Adeta, Kur'an'a alternatif yeni Kur'an'lar; dîne alternatif yeni dinler ve peygambere alternatif yeni peygamberler ortaya çıkmaktadır. Bunun İslâmî literatürdeki adı şirk'ten başka bir şey değildir.



****

Said Nursi, risalelerini Allah'a atfeder. Kitaplarının hemen hemen tamamında, kendisinin Allah tarafından görevlendirildiğine inandığını gösteren beyanatlara rastlamak mümkündür. Hatta bu kanaati o kadar kesin ki, kendinde manevî kuvvetler bulunduğuna, istese 28 senelik düşmanlarından intikamını bir günde alacağına inanmaktadır. (Tarihçe, 550). Fakat özellikle "Sikke-i Tasclîk-i Gaybî" adlı risalesinde baştan sona, kendisinin bilgileri doğrudan Allah'dan aldığını olanca çıplaklığıyla, gayet samimane(!) anlatmaktadır. Onun zihin yapısını anlamak için sadece bu risalesini tetkik etmek yeterlidir. Kitabının adı da, kendisine gaibden gelen bilgilerin doğruluğunun, isbatının kanıtı, mühürü anlamını ifade etmektedir...

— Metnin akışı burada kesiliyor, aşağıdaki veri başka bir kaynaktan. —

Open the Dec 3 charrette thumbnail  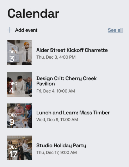point(19,53)
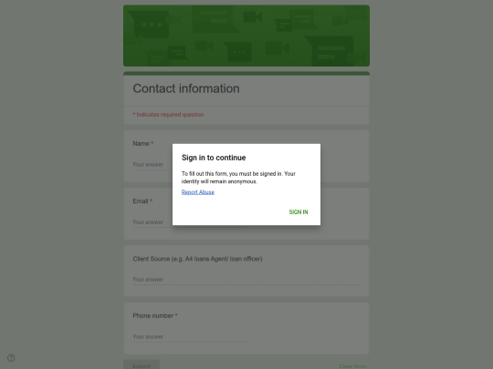Click the three-dot chat bubble in banner
This screenshot has width=493, height=369.
click(x=239, y=52)
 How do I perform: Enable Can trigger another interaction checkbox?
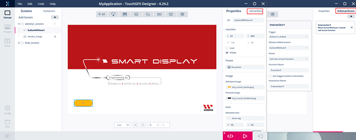[270, 76]
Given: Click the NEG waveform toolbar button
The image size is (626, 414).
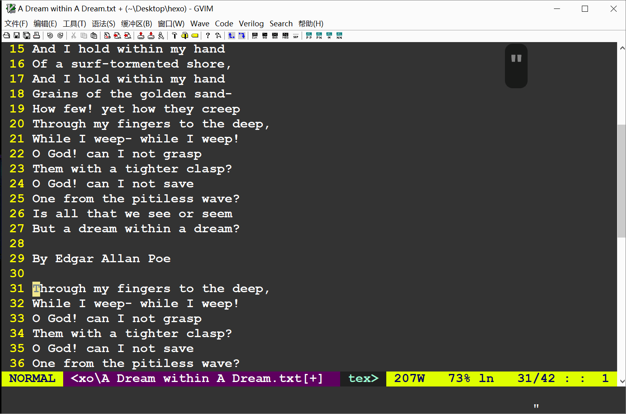Looking at the screenshot, I should [x=285, y=36].
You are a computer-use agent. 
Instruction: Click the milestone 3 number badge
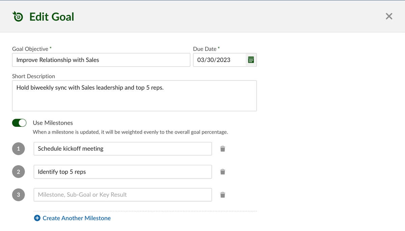[x=19, y=195]
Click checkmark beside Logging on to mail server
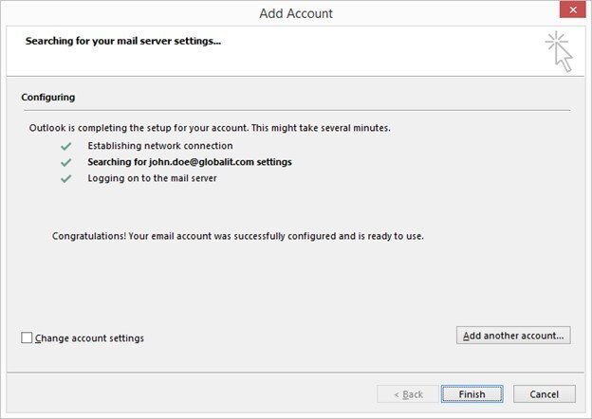592x419 pixels. pos(65,178)
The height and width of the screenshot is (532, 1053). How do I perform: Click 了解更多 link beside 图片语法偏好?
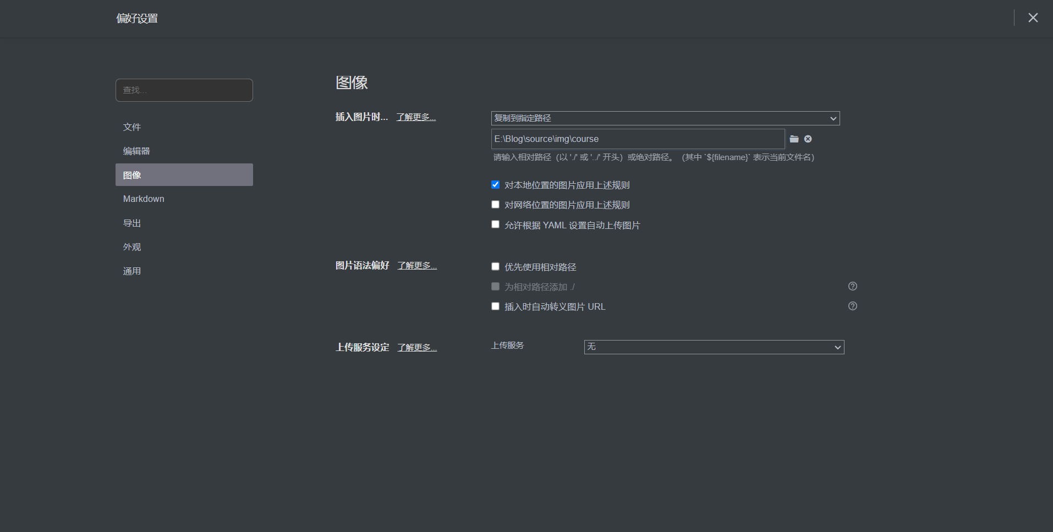coord(417,266)
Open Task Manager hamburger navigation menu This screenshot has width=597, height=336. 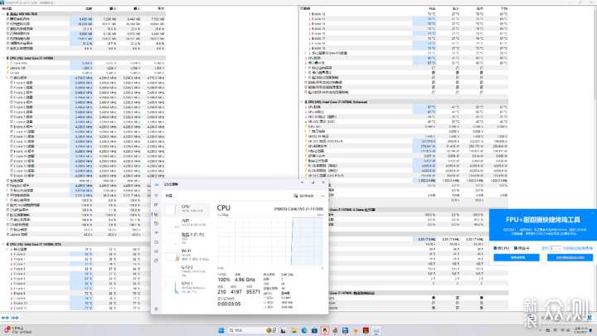(x=156, y=196)
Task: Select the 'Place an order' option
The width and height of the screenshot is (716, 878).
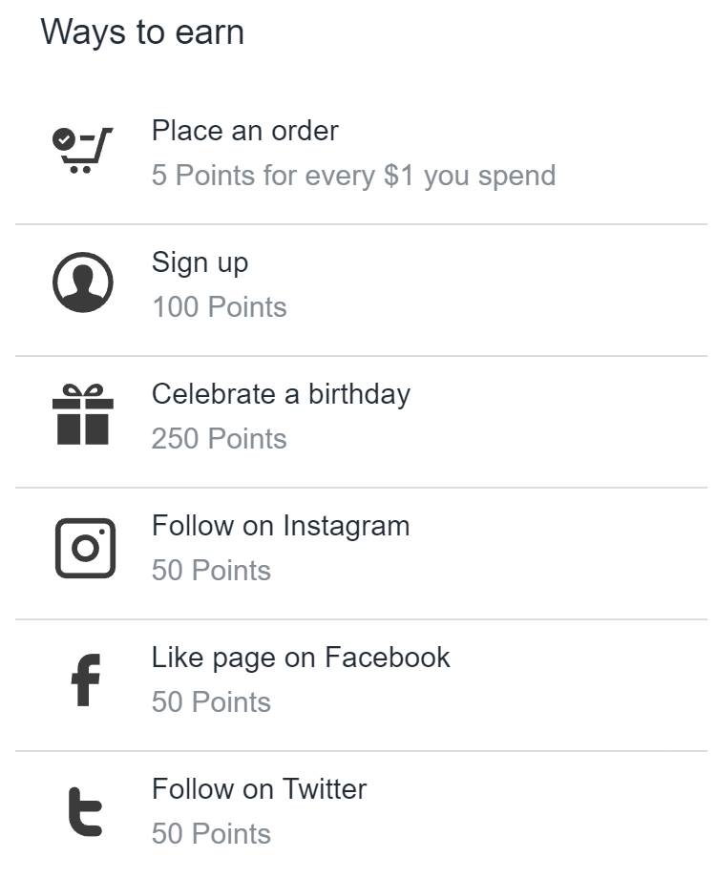Action: 244,131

Daha kendisi 8-9 yaşlarında iken, etrafındakilerin Nakşî olmalarına ve orada meşhur Hizan Gavsı'ndan istimdat ederlerken, kendisi Gavs-ı Geylanî'ye hitab etmekte, ondan istimdat etmektedir! Binlerce kez, kaybolan bir şeylerini buldurmak için Gavs'ı yardıma çağırmış ve yardım görmüştür! (Sikke, 116). Yani molla Said övüneyim derken, kendini ele vermiş... Çünkü Allah'dan başkasını bu anlamda yardıma çağırmanın şirk olduğunu Kur'an bize öğretmektedir.

Said Nursi'nin doğup-büyüdüğü çevrenin, şeyhlerin mutlak otoritesine dayalı mistik kültürü, evliyalar menkıbeleri, onun gelecekteki kişiliğinin ve din anlayışının temelini oluşturuyordu.

O da diğer sufiler gibi kitap yazımına rüya ile başlıyordu. Çocukluğunda (12-13 yaş) gördüğü bir rüyada Hz. Peygamberin elini öpmüş ve Peygamber, "ümmetine sual sormamak kaydıyla" ona Kur'an ilimlerinin verileceğini müjdelemiştir(!) (Tarihçe, 32-33). Bir başka rüyasında da Abdulkadir Geylanî ona Miran aşireti reisi Mustafa Paşa'ya giderek, onu namaz kılıp zulümden vazgeçmeye çağırması, aksi durumda öldürmesi talimatını vermiştir. Molla Said de rüya gereğince davranmıştır. (Tarihçe, 39 vd.).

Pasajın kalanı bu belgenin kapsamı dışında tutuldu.